My visit to the exhibition starts when and how I enter the building, and what it tells me. I want to repeat what I have already said: exhibition spaces are political. That includes the building, and that is also where the exhibition and my thoughts and questions about it start: what does the building tell me? Where is it located, and who was it built for? What does it represent right now? The gallery is an architectural space that has been transformed from a very private, members-only place, to a public building, accessible for everyone who steps through its red door. It’s important to acknowledge that it carries a certain form, has had its multiple functions – Royal Yacht Club, tourism office, place for theatre and concerts – and resembles a living experience for the community of Cobh and its visitors.
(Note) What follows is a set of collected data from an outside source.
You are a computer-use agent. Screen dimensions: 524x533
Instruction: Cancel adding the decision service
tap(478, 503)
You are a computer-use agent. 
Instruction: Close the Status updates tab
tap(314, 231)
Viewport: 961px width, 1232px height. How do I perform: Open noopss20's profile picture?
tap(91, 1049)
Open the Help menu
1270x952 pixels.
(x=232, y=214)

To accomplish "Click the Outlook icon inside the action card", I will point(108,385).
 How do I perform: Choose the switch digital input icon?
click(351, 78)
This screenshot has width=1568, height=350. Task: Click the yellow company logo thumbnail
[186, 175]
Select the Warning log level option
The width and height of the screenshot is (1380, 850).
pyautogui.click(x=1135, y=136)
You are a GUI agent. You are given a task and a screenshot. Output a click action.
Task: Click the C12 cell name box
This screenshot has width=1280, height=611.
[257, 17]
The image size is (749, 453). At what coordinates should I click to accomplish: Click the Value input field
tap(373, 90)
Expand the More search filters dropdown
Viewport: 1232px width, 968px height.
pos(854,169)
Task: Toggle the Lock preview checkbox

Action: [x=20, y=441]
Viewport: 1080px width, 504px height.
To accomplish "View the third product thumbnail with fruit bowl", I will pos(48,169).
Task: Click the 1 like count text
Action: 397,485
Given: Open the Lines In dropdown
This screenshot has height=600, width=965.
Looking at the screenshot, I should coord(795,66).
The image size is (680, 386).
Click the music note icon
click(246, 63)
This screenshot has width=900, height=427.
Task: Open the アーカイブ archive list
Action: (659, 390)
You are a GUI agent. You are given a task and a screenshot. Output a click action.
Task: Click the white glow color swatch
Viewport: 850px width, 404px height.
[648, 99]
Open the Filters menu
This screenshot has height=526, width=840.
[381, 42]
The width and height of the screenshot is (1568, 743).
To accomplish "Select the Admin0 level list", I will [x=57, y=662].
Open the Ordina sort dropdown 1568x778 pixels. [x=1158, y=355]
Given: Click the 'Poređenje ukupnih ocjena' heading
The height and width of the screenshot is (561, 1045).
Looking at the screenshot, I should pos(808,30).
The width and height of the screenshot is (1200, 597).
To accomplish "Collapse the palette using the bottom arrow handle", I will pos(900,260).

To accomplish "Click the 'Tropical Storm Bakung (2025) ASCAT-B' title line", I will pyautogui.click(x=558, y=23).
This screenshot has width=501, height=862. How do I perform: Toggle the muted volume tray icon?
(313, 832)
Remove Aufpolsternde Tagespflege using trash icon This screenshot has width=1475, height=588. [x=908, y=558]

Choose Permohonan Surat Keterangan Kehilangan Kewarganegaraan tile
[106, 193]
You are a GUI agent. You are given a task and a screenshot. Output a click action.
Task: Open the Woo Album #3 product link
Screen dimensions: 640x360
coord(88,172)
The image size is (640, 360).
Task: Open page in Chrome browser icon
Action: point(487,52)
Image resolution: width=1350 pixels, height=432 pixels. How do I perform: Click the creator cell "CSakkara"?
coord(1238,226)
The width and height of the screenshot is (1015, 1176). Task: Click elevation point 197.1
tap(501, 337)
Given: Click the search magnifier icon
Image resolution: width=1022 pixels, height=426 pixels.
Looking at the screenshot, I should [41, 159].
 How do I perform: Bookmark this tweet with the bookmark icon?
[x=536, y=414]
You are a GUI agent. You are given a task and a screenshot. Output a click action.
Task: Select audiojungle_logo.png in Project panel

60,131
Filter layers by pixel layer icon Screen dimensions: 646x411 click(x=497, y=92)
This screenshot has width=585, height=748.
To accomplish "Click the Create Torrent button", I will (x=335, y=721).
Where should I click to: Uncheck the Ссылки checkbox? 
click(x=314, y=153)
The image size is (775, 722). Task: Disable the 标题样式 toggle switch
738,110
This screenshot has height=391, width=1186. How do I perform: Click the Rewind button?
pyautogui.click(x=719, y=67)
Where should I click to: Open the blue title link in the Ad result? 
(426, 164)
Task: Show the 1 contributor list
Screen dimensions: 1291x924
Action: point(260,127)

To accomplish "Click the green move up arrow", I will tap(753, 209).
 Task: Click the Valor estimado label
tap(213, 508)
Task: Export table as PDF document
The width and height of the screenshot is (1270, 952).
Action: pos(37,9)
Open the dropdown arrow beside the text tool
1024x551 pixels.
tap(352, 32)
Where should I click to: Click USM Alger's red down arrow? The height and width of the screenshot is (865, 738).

In Henri Lefebvre’s words, who spent his lifetime researching everyday life, the social space and the people’s right to the city,
[…]social space ‘incorporates’ social actions, the actions of subjects both individual and collective who are born and who die, who suffer and who act […] their space is at once vital and mortal: within it they develop, give expression to themselves, and encounter prohibitions; then they perish, and that same space contains their graves. (Lefebvre 1991:33)
As a visitor I become part of this social space, and its history, present and future. And so are the artworks of this exhibition, and Daniela Ortiz, the artist herself.
My focus lies on the work that is located in the center gallery space, The ABC of Racist Europe (2017) that is accessible online here. The series consists of 26 individual panels, each panel representing one letter of the Latin alphabet. Each panel contains its own story, depicting the letter in the right upper corner, followed by a collage of cutout figures and text at the bottom. Some words are highlighted in bold, that carry a symbolic weight, inscribing that language and its interpretation matters. Daniela Ortiz appropriates a childhood memory of many, an educational tool for children – the children’s Alphabet book. With her critical view, she proposes a possible anti-racist and anti-colonial narrative of European history and its power structures informed by systemic racism, patriarchy and white supremacy. She sends a signal with her work that there is a muted, alternative history that is neglected, and obscured through white-centric and euro-centric language and imagery. With this work, Ortiz opens the conversation about anti-racist education, critical media literacy and critical pedagogy.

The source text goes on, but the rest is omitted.